It can cause bone pain and muscle weakness.
In children it used to be called rickets, but nowadays it more often affects adults
- Hip fracture 58 percent more likely if low vitamin D – meta-analysis March 2017
- Acute fracture patients – 70 percent were vitamin D deficient – meta-analysis Sept 2015
- Vitamin D and fractures – 24 meta-analyses and counting – Dec 2014
- Wonder how many meta-analyses will be needed before there is a change?
- Bone fractures in children requiring surgery were 55X more likely with low vitamin D – June 2015
- 1 in 3 died after hip fracture but only 1 in 14 if add Vitamin D and exercise – RCT April 2017
- Risk of death after bone fracture was 6.6 X higher if less than 10 ng of vitamin D – June 2017
With the widespread use of measurement of bone mineral density to detect, diagnose, and monitor therapy in the management of osteoporosis, bone histomorphometry has largely been relegated to research settings and academic pursuits. However, bone density measurement cannot distinguish between osteoporosis and other metabolic bone disorders such as different types of osteomalacia, osteitis fibrosa, renal osteodystrophy, hypophosphatasia, and Paget's disease of bone. Furthermore, bone density test cannot tell us anything about microarchitecture of bone, tissue level dynamics, bone cellular activity, bone mineralization and bone remodeling, understanding of which is essential to make a specific diagnosis of a suspected metabolic bone disease, to evaluate beneficial (or adverse) effects of various therapies, treatment (medical or surgical) decisions in hyperparathyroid states. As a research tool, bone histomorphometry contributed immensely to our understanding of bone biology, revolutionized the study of the mechanism of actions of various therapies, and provided crucial understanding of the adverse effects of drugs.
- “The history is highly suggestive of osteomalacia due to vitamin D deficiency considering the poor intake of calcium and vitamin D…”

### Activity list
A – In the vitamin D text, rewrite the part starting at "In children it" and ending at "is a change?", replacing "meta-analysis" with "systematic review".
B – According to the vitamin D text, which metabolic bone disorders can bone density measurement not distinguish from osteoporosis? List all of them.

[Stored data]
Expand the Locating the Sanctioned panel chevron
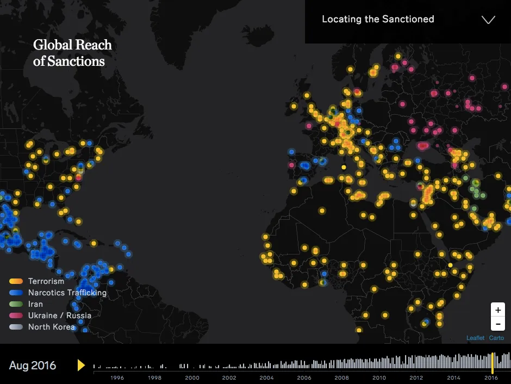This screenshot has width=511, height=384. click(488, 20)
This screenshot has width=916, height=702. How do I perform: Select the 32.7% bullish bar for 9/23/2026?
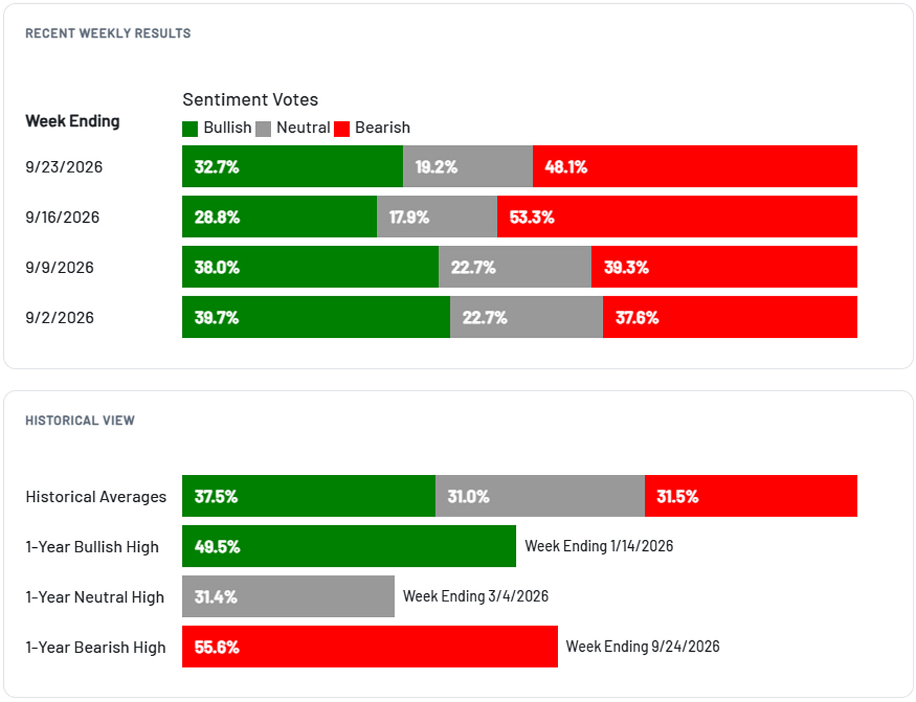(x=293, y=167)
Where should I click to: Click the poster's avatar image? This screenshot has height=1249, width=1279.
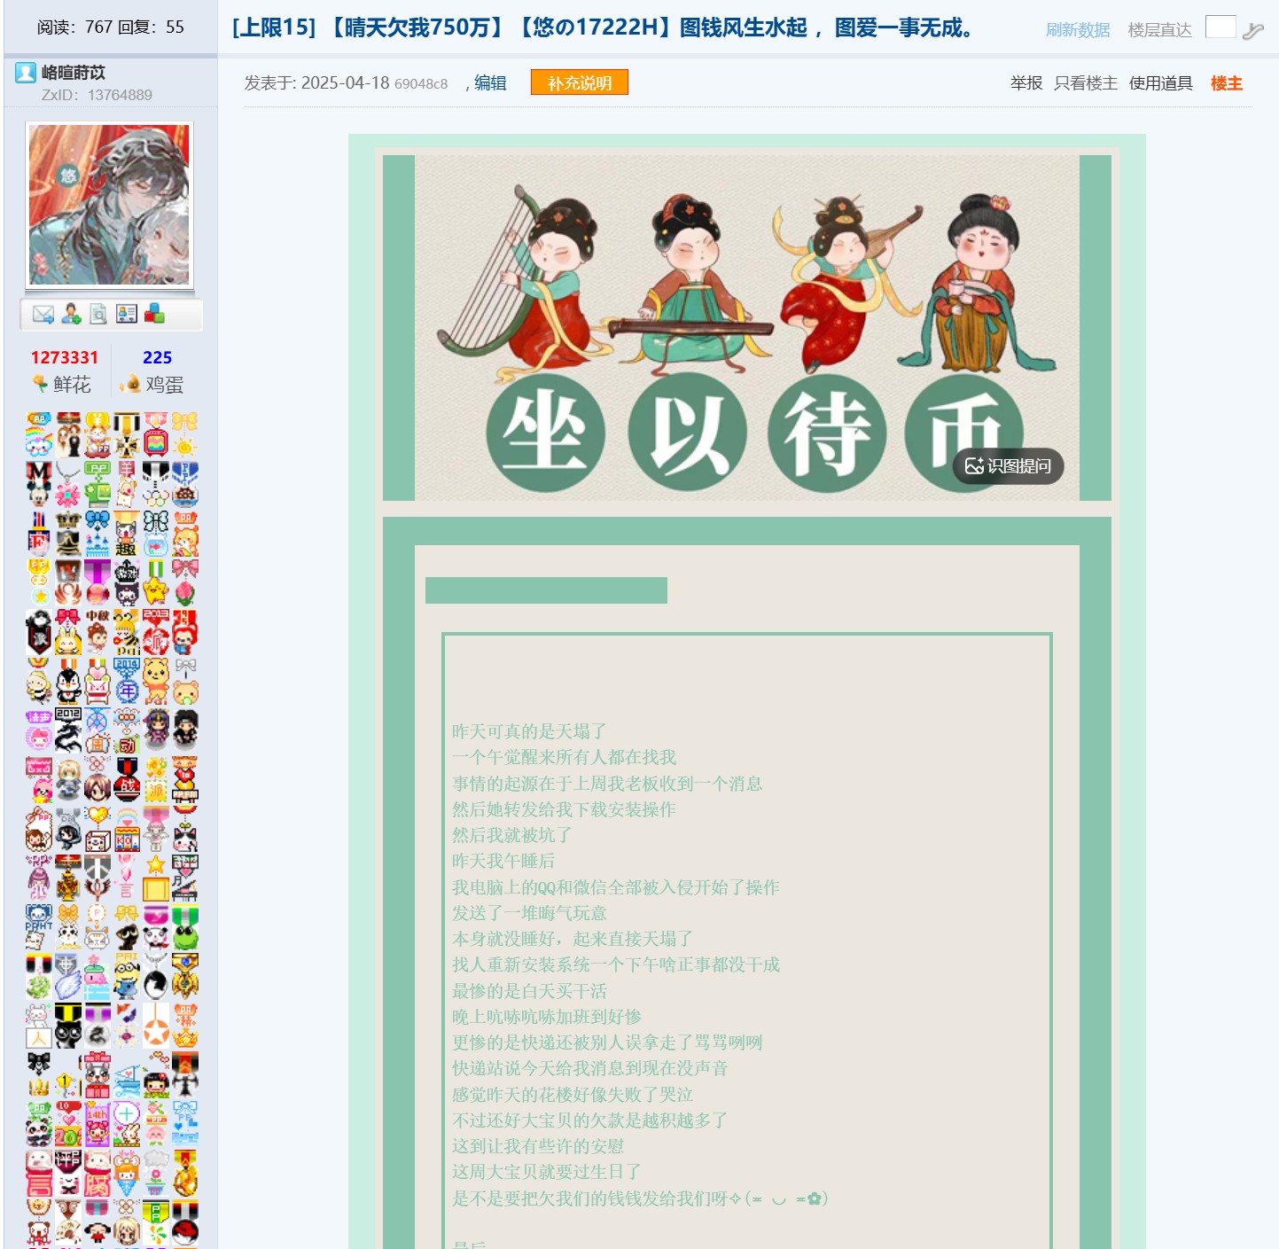(109, 205)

### Solutions in order
A –
In children it used to be called rickets, but nowadays it more often affects adults
- Hip fracture 58 percent more likely if low vitamin D – systematic review March 2017
- Acute fracture patients – 70 percent were vitamin D deficient – systematic review Sept 2015
- Vitamin D and fractures – 24 meta-analyses and counting – Dec 2014
- Wonder how many meta-analyses will be needed before there is a change?

B –
- different types of osteomalacia
- osteitis fibrosa
- renal osteodystrophy
- hypophosphatasia
- Paget's disease of bone